This Example describes how a DNA exonuclease may be assimilated with a nanopore embedded in a lipid bilayer membrane to form a sensor complex for DNA sequencing applications. In this Example, the exonuclease is the phage lambda DNA exonuclease with inherent 5′ to 3′ exonuclease activities. First, a lipid bilayer membrane is formed with the lipid 1,2-diphytanoyl-sn-glycero-3-phosphoethanolamine (C45H90NO8P). Briefly, the lipid bilayer is formed across an aperture in a PTFE solid support cell by priming the cell with a thin coat of lipid dissolved in hexane and coating over the support cell. Hexane is removed by air-drying the painted cell and a lipid membrane is painted over the support cell by dissolving PE in 1-hexadecene and depositing the solution over the primed support cell with a pipette and moving an air bubble over the aperture in the support cell to form a lipid bilayer membrane over the aperture. Next, an aqueous solution of the nanopore protein, e.g., αHL, is added to the lipid bilayer and the pore is allowed to self-assemble on the membrane and insert to form a transmembrane ion conductive pore.
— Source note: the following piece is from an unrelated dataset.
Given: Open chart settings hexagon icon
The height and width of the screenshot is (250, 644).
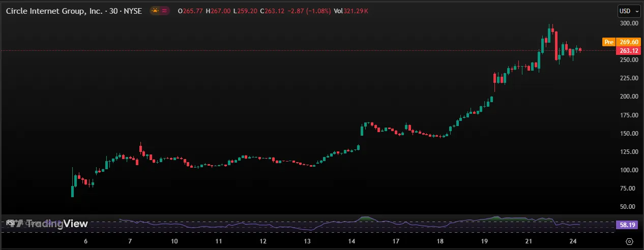Looking at the screenshot, I should coord(629,241).
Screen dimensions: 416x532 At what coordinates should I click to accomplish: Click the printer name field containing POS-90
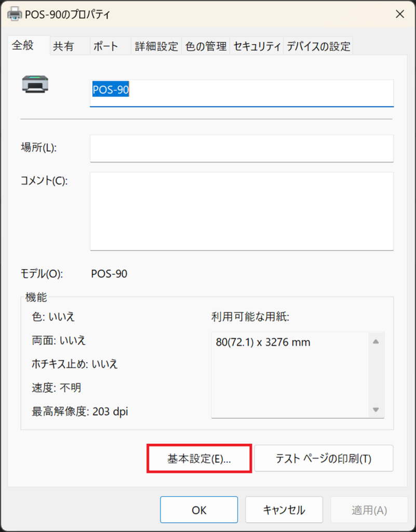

An exonuclease-DNA template complex is next generated. In this Example, the phage lambda DNA exonuclease and double-stranded DNA template are produced using standard molecular biology technologies. In this example, the exonuclease is modified by covalent attachment of a tether construct, as described in Example 1. The 5′ ends of the double-stranded DNA template are phosphorylated using well-known T4 Polynucleotide Kinase based methods. The resulting modified template is purified to using well-known silica glass fiber methods. The double-stranded DNA template is incubated with the phage lambda DNA exonuclease in an aqueous solution containing 30 mM Tris-HCl, pH 7.5, 2 mM EDTA, 4 mM DTT, and 30 mM ammonium acetate, which binds the DNA template following its natural functions but does not initiate exonuclease digestion due to the lack of magnesium cofactor. The lambda exonuclease-DNA template assembly is then assimilated, or coupled, with the nanopore embedded in the lipid bilayer membrane by adding the assembly to the cis reservoir of the nanopore sensor containing an aqueous solution of 30 mM Tris-HCl, pH 7.5, 2 mM EDTA, 4 mM Dithiothreitol, and 300 mM Ammonium Acetate in the cis reservoir and an aqueous solution of 1000 mM NH4Cl on the trans side reservoir. An electric potential is applied across the membrane to thread the negatively charged tether through the pore, thereby guiding and the DNA exonuclease complex to the nanopore. The exonuclease is secured to the nanopore by hybridizing a short oligonucleotide anchor to the tether construct on the distal side of the nanopore.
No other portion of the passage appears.